Stavros es el centro neurálgico del norte de Ítaca, un pueblo de unos 300 habitantes encaramado a 110 metros sobre el mar entre olivares centenarios. No tiene la postal evidente de Kioni ni el atractivo marítimo de Frikes, pero concentra una densidad de patrimonio que ningún otro pueblo de la isla iguala: aquí está el Museo Arqueológico con los hallazgos más importantes de la edad micénica jónica, aquí arranca el sendero a la colina de Pilikata y aquí se reza desde hace siglos a una virgen pintada (según la leyenda) por San Lucas.

Qué ver en Stavros

  • Museo Arqueológico de Stavros: pequeño pero esencial. Entrada 3 €, abierto martes a domingo 09:00-16:00. La pieza estrella es el fragmento de cerámica con la inscripción «Dedicado a Odiseo», encontrado en la cercana Cueva de Loizos y datado en el siglo II a.C. Es uno de los pocos vínculos materiales entre la mitología de la Odisea y la arqueología. El museo tiene también vasijas geométricas, fíbulas micénicas y un pequeño busto de Odiseo. La curadora suele dar visitas guiadas en inglés y a veces en italiano sin coste extra.
  • Iglesias del pueblo: Sotiris, Agia Varvara y Zoodochos Pigi, todas pequeñas pero con iconostasios tallados que conviene asomarse a ver.
  • Plaza central: con su busto de Homero, tabernas y dos cafeterías muy locales. Buen sitio para tomar un café griego entre visita y visita.
  • Cueva de Loizos (Cueva de Polis): a 2 km bajando hacia la costa. Antiguo santuario dedicado a las Ninfas y a Odiseo. La cueva se hundió parcialmente en el terremoto de 1953 y no siempre es accesible, pero la bahía de Polis que tiene debajo es una de las más bonitas del norte.
  • Yacimiento de Pilikata: a 5 minutos andando del centro del pueblo. Ver Palacio de Odiseo para detalles.

Información práctica

  • Aparcamiento: fácil en la plaza y alrededores.
  • Servicios: cajero (Piraeus Bank), supermercado pequeño, gasolinera, dos tabernas (Margarita y Polyphemus).
  • Buen punto de salida para senderismo: hay rutas señalizadas a la bahía de Polis, a la colina de Exogi (vistas panorámicas) y a la ermita de Anogi.

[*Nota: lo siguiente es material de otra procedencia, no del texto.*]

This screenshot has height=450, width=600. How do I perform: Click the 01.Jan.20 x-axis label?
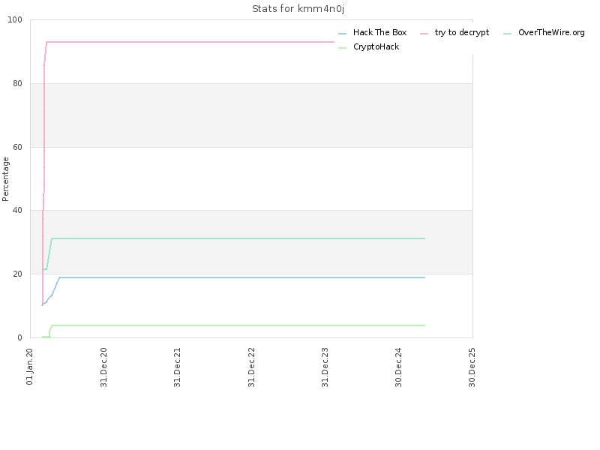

Stavros funciona como base alternativa a Vathy para quien quiera dormir en una zona más rural y descansada. Hay un par de pensiones y apartamentos rurales con precios un 20% por debajo de la capital. Desde aquí se llega a Kioni y Frikes en 10 minutos en coche y a Vathy en 30 minutos. Para quien quiera entender de verdad el sustrato histórico y mítico de Ítaca, una mañana entera en Stavros (museo + Pilikata + Cueva de Loizos) es imprescindible.